Appellant did not object to Jeremiah's jail clothing, nor to the line of questioning thereon. Jeremiah then gave his account regarding what he witnessed, and told the jury that after Appellant stabbed Pasillas, he looked at Jeremiah as he fled and said, "he's lucky [I] didn't shoot the m----------r." Jeremiah called 9-1-1, turned Pasillas on his back, and applied pressure to his wounds. But Pasillas bled out in "maybe 20 seconds," and died before first responders arrived.

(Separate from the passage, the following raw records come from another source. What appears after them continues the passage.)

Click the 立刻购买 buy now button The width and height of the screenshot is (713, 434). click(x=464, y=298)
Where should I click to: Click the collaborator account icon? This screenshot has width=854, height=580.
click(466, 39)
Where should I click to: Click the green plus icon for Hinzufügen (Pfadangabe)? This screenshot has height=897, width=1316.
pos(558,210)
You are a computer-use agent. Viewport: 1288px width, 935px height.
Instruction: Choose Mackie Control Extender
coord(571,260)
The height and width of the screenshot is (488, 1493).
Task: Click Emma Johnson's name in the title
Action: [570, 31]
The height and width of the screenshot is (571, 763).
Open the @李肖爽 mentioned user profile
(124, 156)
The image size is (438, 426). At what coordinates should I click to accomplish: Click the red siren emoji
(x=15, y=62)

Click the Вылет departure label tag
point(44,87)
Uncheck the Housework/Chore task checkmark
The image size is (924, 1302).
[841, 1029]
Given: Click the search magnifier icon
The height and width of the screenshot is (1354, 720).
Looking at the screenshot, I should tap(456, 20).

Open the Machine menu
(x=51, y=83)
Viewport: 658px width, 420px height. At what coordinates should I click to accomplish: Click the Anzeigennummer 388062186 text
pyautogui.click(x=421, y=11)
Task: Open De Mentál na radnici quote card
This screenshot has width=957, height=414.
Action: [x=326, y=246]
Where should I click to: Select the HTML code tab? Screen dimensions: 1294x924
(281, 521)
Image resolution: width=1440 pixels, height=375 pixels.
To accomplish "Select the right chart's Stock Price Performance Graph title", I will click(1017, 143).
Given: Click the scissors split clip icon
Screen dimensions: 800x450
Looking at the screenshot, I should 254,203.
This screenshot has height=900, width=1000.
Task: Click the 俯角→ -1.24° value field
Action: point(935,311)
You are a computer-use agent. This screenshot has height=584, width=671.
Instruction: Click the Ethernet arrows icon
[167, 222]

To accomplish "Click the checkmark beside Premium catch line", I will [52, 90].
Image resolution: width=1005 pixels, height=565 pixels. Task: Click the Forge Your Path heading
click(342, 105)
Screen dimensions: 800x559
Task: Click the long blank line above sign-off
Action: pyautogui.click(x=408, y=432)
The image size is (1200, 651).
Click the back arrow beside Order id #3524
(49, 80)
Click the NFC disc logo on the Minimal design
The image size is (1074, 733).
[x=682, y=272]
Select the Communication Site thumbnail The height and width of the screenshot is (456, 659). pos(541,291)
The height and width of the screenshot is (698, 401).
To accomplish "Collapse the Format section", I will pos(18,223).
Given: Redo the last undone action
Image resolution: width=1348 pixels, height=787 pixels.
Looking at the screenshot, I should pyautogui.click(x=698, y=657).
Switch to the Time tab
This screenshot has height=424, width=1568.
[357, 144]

Appellant testified at trial that Pasillas arrived while he was outside Lassiter's apartment with her and Penn, and began "screaming . . . negative talk" from downstairs. When Pasillas came upstairs, he "start[ed] putting his hands around [Lassiter]," threatened to "kill every one," and eventually pulled out a knife. Appellant told the jury that he "was scared for [his] life," so he went downstairs first, and Pasillas followed him. Appellant's account portrayed Pasillas as the aggressor: Pasillas shoved him first, and Appellant thought Pasillas stabbed him, so he pulled out his own knife to use in self-defense. The jury rejected Appellant's self-defense claim, found him guilty of murder, and assessed his punishment at life imprisonment.

Analysis

Appellant contends in his sole issue that he received ineffective assistance of counsel for the failure to object to Jeremiah testifying in jail clothes, and the clarification therefor. Specifically, he argues that "the fact that Jeremiah Limon was so afraid of testifying that he would run away and then be held in jail and effectively forced to testify because he was afraid of retaliation, would have no doubt caused Appellant unfair prejudice." Appellant also claims that it "misled the jury into thinking that Appellant was a violent killer."

Standard of Review

To prevail on a claim of ineffective assistance of counsel, an appellant must establish that: (1) his trial counsel rendered deficient performance in that it fell below an objective standard of reasonableness; and (2) counsel's deficient performance prejudiced his defense. Strickland v. Washington, 466 U.S. 668, 687 (1984); Ex parte Lane, 670 S.W.3d 662, 671 (Tex. Crim. App. 2023). "Failure to succeed on either prong is fatal to the ineffectiveness claim." Lane, 670 S.W.3d at 671.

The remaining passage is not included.